Oggi oltre alla chemioterapia esistono i cosiddetti farmaci a bersaglio molecolare, detti anche terapie target (perché vanno a colpire solo le cellule maligne senza devastare quelle sane), o intelligenti. Mi riferisco agli anticorpi monoclonali, ma anche al 'Parp inibitore Olaparib', un farmaco incredibile che a breve sarà approvato per il trattamento delle donne con la famosa mutazione Brca, quella di Angelina Jolie (l’attrice che ha scelto la rimozione di entrambi i seni per prevenire un futuro tumore quasi certo in quanto ereditario, ndr), e ad altre categorie di farmaci che hanno completamente rivoluzionato il trattamento del tumore metastatico e bloccato le recidive. Tra gli anticorpi monoclonali anti-Her2 (una delle forme più aggressive di tumore al seno) ce n’è uno di cui a breve sentiremo parlare moltissimo perché sta rivoluzionando il trattamento del tumore alla mammella. Il suo nome è complicato ma la strategia su cui si basa è semplice: il Trastuzumab Deruxtecan si comporta come il cavallo di Troia, è un anticorpo monoclonale ma dentro di sé trasporta il chemioterapico, che quindi andrà a colpire solo le cellule malate. Sono le nuove frontiere della ricerca e stanno dando ottimi risultati, ma dal punto di vista della fertilità non ne sappiamo assolutamente nulla. Invece per la classica chemioterapia sappiamo da tempo che dà un rischio importante che la paziente entri in menopausa definitiva. È chiaro quindi che per una ragazza, già sottoposta per sei mesi a chemioterapia e poi per un altro anno anche ai farmaci di nuova generazione (fondamentali nel setting guaritivo), è basilare capire quale sarà l’effetto di questo anno di cure supplementari.
Trattamenti precauzionali che per la tossicità delle chemio esistono già?
Sappiamo che il rischio di infertilità da chemioterapia varia molto, a seconda dell’età e del tipo di infusione, ma in genere è dell’80% sopra i 40 anni e del 20% verso i 25 anni. Ma lo studio Promise ha scoperto anni fa un ormone da assumere durante la chemioterapia capace di proteggere le ovaie. Se ora il nostro studio dovesse accertare che anche il Deruxtecan o il Parp inibitore Olaparib impediscono la maternità cercheremo i trattamenti protettivi, anche perché per fortuna i tassi di sopravvivenza nelle pazienti trattate sono sempre più alti grazie all’efficacia delle ultime terapie, per cui oggi il tema della qualità della vita è importante quanto la cura stessa: una ventenne ha almeno 60 anni di vita davanti a sé, e affrontarli in menopausa definitiva, rinunciando a un desiderio importante di maternità, è un grave problema cui grazie ad Airc potremo dare risposta.

▶ _Consegna_:
Secondo il brano proposto, qual è in genere il rischio di infertilità da chemioterapia sopra i 40 anni?

▶ _Dati forniti_:
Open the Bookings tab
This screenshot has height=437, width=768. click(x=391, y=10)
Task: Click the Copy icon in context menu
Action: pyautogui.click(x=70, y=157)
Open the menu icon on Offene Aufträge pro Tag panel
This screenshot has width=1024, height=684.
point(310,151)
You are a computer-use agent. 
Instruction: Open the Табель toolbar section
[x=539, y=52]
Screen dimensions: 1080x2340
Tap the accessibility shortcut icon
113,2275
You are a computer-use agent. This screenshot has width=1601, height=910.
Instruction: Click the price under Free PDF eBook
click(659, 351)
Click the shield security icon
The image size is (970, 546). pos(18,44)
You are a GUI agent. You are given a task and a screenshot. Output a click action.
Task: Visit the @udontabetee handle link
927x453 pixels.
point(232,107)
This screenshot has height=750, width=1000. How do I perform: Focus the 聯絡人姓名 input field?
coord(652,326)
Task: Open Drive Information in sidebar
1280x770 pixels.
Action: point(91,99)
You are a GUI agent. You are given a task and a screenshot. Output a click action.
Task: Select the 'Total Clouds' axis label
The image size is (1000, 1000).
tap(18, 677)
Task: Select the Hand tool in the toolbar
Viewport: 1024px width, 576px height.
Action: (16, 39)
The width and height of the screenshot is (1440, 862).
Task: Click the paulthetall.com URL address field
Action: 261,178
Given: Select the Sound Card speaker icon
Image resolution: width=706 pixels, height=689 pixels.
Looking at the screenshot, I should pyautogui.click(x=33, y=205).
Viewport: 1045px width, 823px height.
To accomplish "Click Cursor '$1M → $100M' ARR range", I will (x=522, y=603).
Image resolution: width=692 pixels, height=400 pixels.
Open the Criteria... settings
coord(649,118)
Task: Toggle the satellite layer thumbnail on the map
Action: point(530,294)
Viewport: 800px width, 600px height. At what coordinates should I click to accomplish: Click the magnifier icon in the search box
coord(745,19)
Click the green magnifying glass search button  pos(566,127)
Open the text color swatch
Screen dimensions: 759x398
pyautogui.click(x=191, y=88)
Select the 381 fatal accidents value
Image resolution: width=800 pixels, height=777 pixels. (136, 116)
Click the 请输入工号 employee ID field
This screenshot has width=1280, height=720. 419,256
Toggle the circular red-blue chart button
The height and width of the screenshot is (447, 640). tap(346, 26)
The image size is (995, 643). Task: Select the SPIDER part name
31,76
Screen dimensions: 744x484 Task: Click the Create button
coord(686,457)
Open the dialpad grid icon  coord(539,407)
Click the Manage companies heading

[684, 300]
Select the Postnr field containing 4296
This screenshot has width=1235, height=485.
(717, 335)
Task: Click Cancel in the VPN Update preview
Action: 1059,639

▶ _Risposta_:
In genere è dell'80%.